Enam bulan setelah banjir besar melanda Aceh Tamiang, kondisi belumlah pulih betul. Melihat hal tersebut, IKEA Indonesia melalui program “Matching Donations” menyalurkan bantuan kepada ke salah satu desa terdampak, yakni Kampung Rantau Bintang, Kecamatan Bandar Pusaka.
Bantuan tersebut ditujukan bagi 364 keluarga atau seluruh keluarga di desa tersebut. Jumlah penerima manfaat ini meningkat dari rencana awal 100 keluarga, menyusul pertemuan koordinasi IKEA Indonesia dengan pemerintah desa, serta memahami kondisi masyarakat yang masih membutuhkan dukungan dalam fase pemulihan pascabencana. Meskipun fase tanggap darurat telah berakhir, sebagian keluarga masih menghadapi tantangan untuk memperbaiki tempat tinggal dan menjalani kembali aktivitas sehari-hari.
“IKEA memiliki visi untuk menciptakan kehidupan sehari-hari yang lebih baik bagi banyak orang. Bagi kami, visi tersebut juga berarti memahami tantangan yang dihadapi masyarakat dalam berbagai situasi, termasuk ketika mereka harus membangun kembali kehidupan sehari-hari setelah bencana. Melalui Matching Donations, kami ingin memberikan dukungan yang tepat agar keluarga di Kampung Rantau Bintang dapat melanjutkan perjalanan pemulihan mereka sesuai dengan kebutuhan yang mereka hadapi,” ujar Rimaditya Prameswari, Sustainability Lead IKEA Indonesia.

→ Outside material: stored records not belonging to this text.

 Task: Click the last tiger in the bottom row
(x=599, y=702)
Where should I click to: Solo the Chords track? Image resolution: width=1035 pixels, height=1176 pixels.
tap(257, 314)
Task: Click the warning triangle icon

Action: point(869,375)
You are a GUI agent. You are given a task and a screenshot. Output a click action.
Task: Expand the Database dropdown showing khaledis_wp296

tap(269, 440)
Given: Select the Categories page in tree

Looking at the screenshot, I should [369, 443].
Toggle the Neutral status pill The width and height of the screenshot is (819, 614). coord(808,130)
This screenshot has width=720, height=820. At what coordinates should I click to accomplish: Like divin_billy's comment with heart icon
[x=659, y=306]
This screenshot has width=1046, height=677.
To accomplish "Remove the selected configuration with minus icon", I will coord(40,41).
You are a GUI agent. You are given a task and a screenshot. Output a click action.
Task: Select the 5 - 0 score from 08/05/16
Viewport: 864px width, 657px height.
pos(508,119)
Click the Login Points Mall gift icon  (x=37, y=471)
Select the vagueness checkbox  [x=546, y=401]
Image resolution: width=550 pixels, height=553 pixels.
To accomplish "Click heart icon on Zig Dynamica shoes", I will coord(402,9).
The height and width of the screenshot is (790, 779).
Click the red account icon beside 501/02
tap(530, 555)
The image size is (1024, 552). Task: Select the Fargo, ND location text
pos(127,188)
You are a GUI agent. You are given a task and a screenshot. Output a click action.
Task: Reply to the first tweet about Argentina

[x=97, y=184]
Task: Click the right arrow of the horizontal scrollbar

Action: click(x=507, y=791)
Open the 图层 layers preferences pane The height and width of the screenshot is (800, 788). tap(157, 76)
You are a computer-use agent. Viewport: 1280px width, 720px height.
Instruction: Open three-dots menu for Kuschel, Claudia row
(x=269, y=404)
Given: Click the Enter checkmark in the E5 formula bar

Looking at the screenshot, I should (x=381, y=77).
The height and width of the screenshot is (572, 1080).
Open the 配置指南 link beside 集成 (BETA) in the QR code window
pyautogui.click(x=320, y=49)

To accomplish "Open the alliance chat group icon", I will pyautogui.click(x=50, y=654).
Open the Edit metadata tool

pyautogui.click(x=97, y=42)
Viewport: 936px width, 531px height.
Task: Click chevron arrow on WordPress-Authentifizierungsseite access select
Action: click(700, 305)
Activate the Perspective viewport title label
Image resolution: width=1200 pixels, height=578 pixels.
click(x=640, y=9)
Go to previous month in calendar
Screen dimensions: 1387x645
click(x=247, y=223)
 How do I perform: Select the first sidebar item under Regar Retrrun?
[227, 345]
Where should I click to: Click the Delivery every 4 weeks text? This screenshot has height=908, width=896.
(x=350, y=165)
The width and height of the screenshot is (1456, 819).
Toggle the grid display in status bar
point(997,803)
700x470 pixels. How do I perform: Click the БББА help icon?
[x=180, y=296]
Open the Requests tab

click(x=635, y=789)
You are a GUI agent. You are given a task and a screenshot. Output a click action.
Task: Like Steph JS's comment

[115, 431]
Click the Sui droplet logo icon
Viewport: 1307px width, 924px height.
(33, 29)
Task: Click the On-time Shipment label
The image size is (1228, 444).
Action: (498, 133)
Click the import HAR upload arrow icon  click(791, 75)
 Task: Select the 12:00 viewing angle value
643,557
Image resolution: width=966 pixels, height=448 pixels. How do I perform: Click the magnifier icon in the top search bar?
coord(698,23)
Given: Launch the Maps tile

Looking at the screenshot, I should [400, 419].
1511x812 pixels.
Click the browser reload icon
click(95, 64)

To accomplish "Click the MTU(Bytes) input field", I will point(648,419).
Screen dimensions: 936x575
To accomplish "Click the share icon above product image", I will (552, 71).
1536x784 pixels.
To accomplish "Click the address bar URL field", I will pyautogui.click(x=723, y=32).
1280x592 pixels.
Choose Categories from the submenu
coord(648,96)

Melalui Matching Donations, IKEA Indonesia bersama Inter IKEA, fokus memberikan dukungan pada fase pemulihan masyarakat Kampung Rantau Bintang, setelah masa tanggap darurat berakhir. Program Matching Donations ini merupakan inisiatif Inter IKEA Systems B.V. (IISBV) yang merupakan pemilik dari konsep IKEA dan waralaba IKEA di seluruh dunia. Inisiatif ini bertujuan untuk memberikan tambahan donasi atas bantuan yang telah disalurkan oleh IKEA Indonesia sebelumnya, pada Desember 2025, agar manfaat yang diterima masyarakat terdampak bencana, lebih luas.
baca juga: Inisiatif IKEA Indonesia dalam Pengelolaan Sampah Raih 4 Penghargaan di ISA 2026
Bantuan Kebutuhan Hidup
Di Kampung Rantau Bintang tersebut, ada 249 kepala keluarga yang tempat tinggalnya mengalami kerusakan berat, bahkan lima kepala keluarga masih menetap di tenda pengungsian. Kondisi tersebut menjadi salah satu pertimbangan IKEA Indonesia untuk memperluas cakupan bantuan, dari rencana awal 100 keluarga menjadi 364 keluarga atau sekitar 1.205 orang penerima manfaat.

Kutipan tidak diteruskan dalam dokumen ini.